Speaking Is Not Complete Without Listening.

Something interesting happened as I let myself take my voice for a spin, as I started to share my pain that I had experienced, something wild happened. I started to gently, tenderly, release myself from the fears I carried in regards to masculinity and men. Voice is vital.

I noticed as I spoke as I let myself explore my voice even though it didn’t meet what I thought was perfect, when I was met with the voice of men which had once intimidated me, which I had associated with deep pain and wounds and violations on my body, I heard something I did not expect, pain.

I saw in the eyes of men the same fear I had. I saw the scars on their bodies from women who had cut them, in a society where that was seen as funny. I saw the trauma reactions as their tears fell on my shoulders from pain of the abuse they endured that was not legally considered worthy of respite or safety. I saw men sitting right in the soil with me, right in the mud crying out in agony. I saw him eye to eye. A pain I had thought I had seen before but had no idea how deep it ran until I started to explore my voice and hear the voice of men right by my side.

I had placed men on a broken pedestal from my pain. They were bigger than life, gods that had all of the power in my perception. Because when I was victimized that was what I felt. I felt powerless. As I gave myself permission for my voice I gave myself permission to recognize the voice of men. To listen and ask questions to men. I saw my fellow human being not on the broken pedestal but feet to feet with me.
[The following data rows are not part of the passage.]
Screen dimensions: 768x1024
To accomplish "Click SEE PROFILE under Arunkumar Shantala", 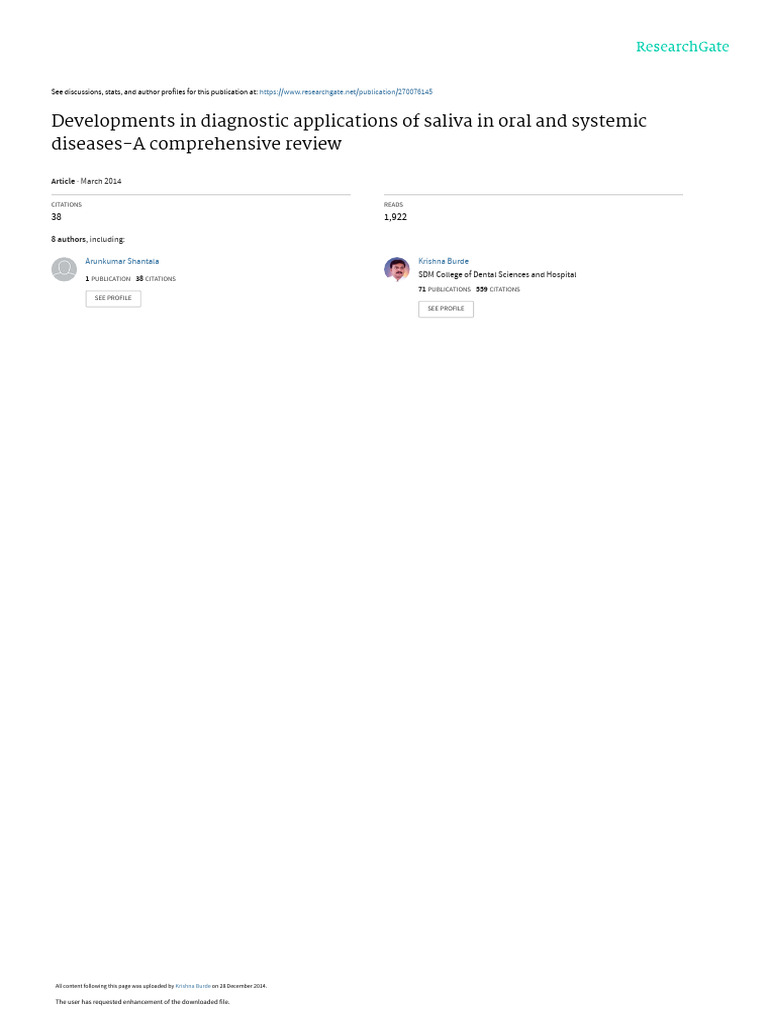I will tap(113, 298).
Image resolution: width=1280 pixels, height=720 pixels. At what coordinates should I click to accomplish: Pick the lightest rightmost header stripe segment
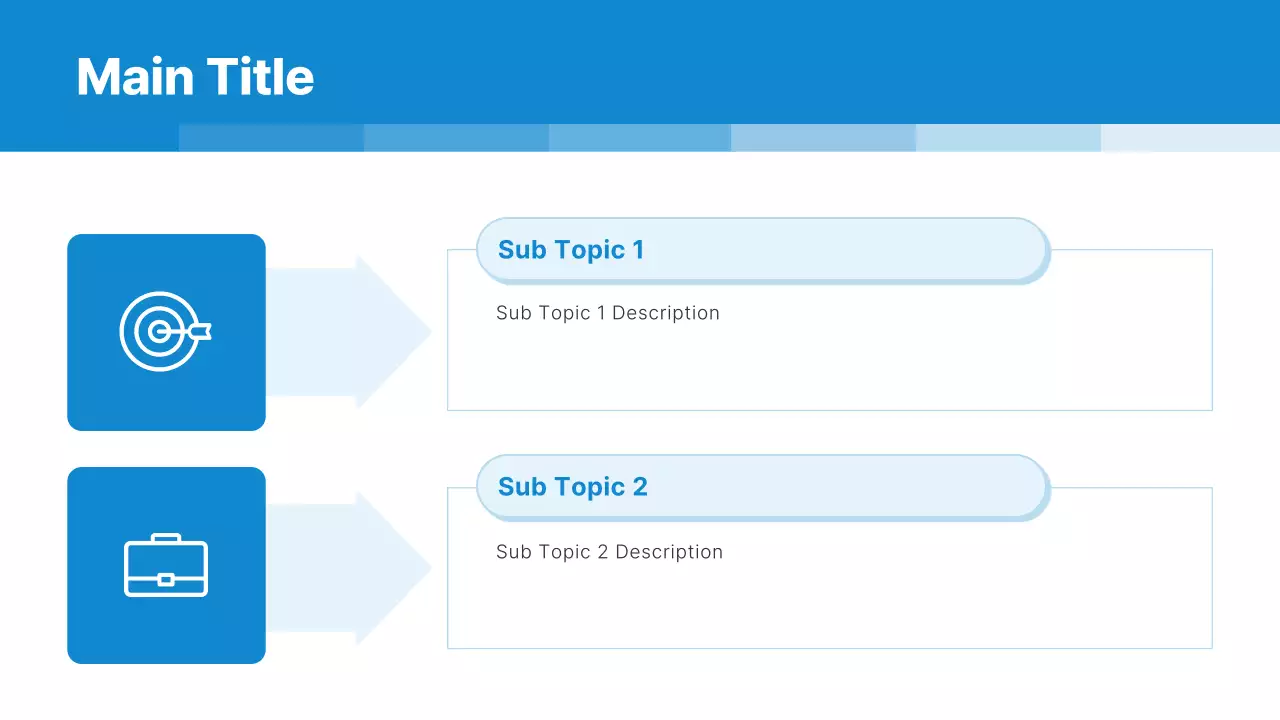coord(1190,138)
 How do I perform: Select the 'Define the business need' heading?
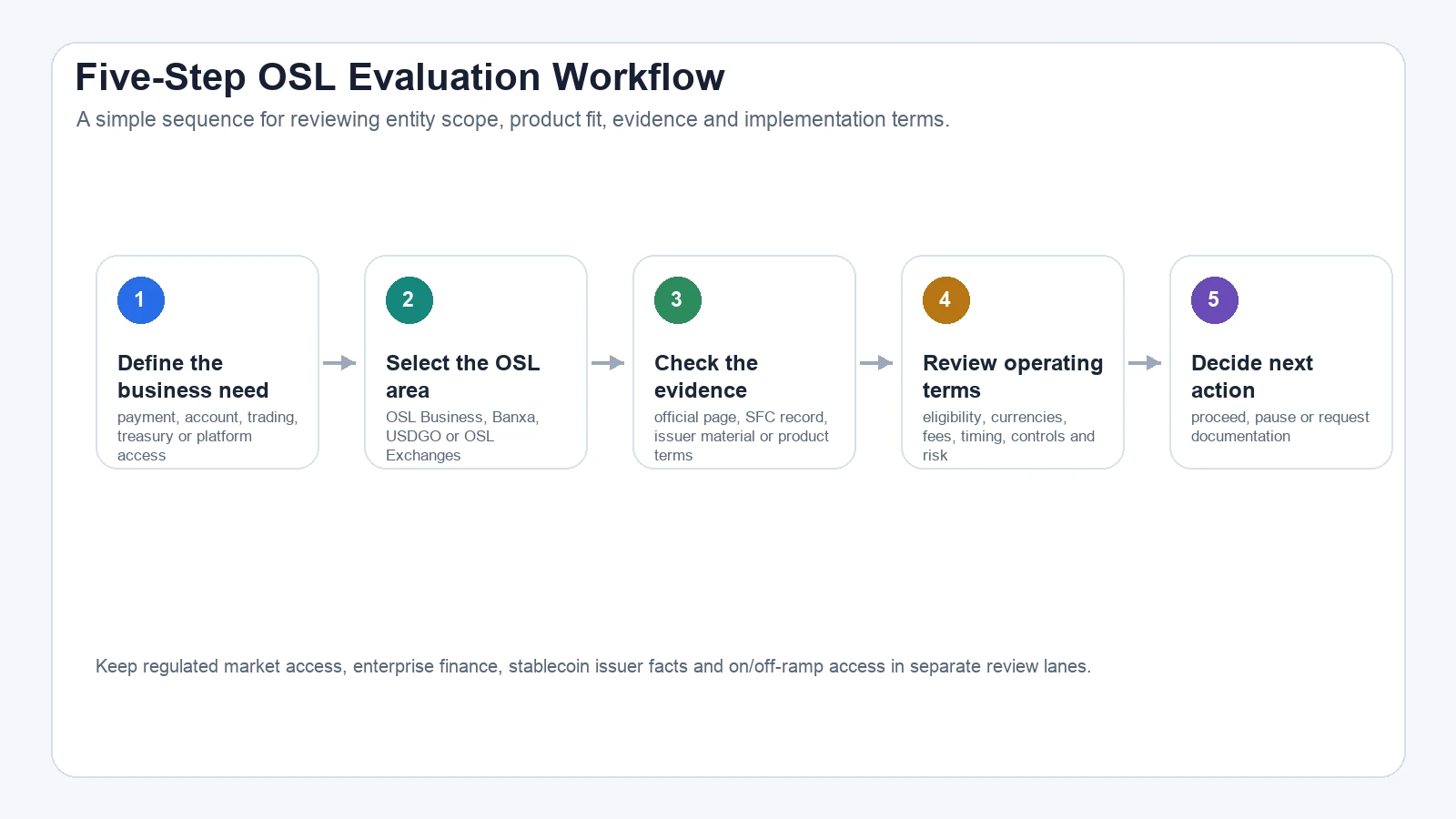pos(193,377)
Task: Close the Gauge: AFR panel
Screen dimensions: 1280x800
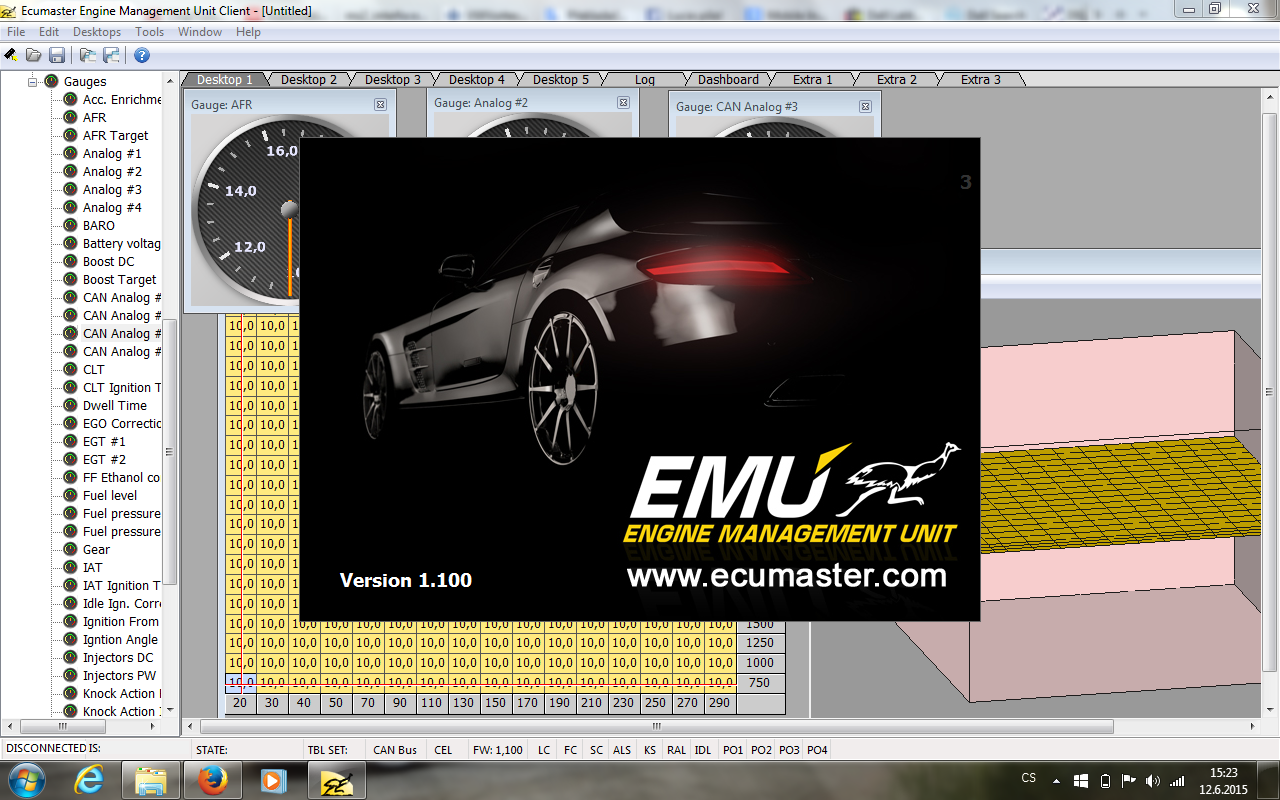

Nose to nose. Our tears filling the same stream. I was so shocked.

All I thought I knew, had been ripped from under me. I hadn’t realized just how much men suffered by my side. Facing rape, abuse, silently like I had for so long. I didn’t realize just how scared they were to try their voice out just like me. Afraid to be met with hell just like my fears. I didn’t realize I had dehumanized men-speaking for myself- and in this saw them as not having pain in ways I’ve known. I had to be gentle, super super super gentle with myself as I faced my fears. As I faced myself.
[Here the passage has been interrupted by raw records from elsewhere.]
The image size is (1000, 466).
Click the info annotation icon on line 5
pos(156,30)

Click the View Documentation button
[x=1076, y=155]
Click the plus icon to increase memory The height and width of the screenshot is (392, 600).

What I found was this massive weight lifted, major fear moved in a way that felt like actually physically lifting off of me when as I spoke, I listened. In ways I didn’t know was possible. My fear of masculine and association of masculine with harm started to fade. My body no longer reacted the same fear way around men. My body started to relax as I was opening to really feel that I was not alone that men, my brothers, were right there with me in reaching for their voices to be heard in asking for their hearts to be seen. I cannot tell you the relief I felt. The freedom.
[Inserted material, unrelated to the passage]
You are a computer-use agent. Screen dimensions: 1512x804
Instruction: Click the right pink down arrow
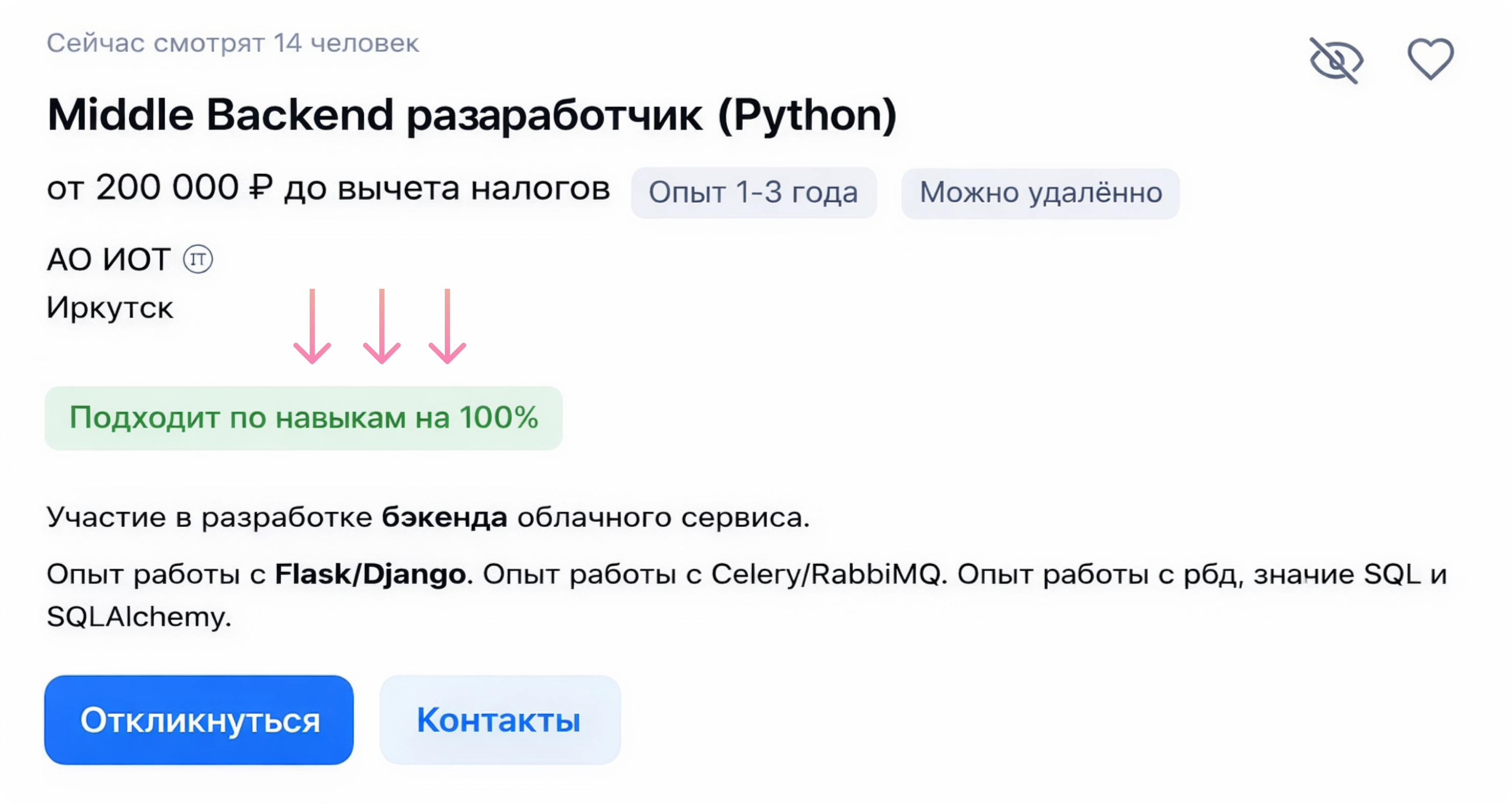click(447, 327)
It started with me taking my very unperfect human voice and trying. No human is perfect I had to finally concede to this fact and not wait to be perfect to speak.

It is a mighty, powerful and confronting journey- The journey of voice. I know the journey of my voice I thought was just the journey of my voice. I found it was the journey of finding my voice and I was introduced to the vulnerable voice of men. I found my fellow human beings who I had hidden in plane sight without even knowing it. Pain, fear, anger, joy, all there being experienced with my brothers. Men right here in life with me. Our voices resounding together.

It sounds counterintuitive and in the journey of finding voice and being heard, which I did and I was, I found a new listening of myself, of men and of life. I had no idea how deeply connected finding my voice was to healing my relationship with masculinity, maleness and men. Whereas before I used to feel anxious around men, I found myself looking at the men on the train and my whole body relaxing and feeling safe because men were there.

I had been saying I loved men, and I did, yet I had no idea that to live it takes such a deep listening that confronted everything I thought I knew.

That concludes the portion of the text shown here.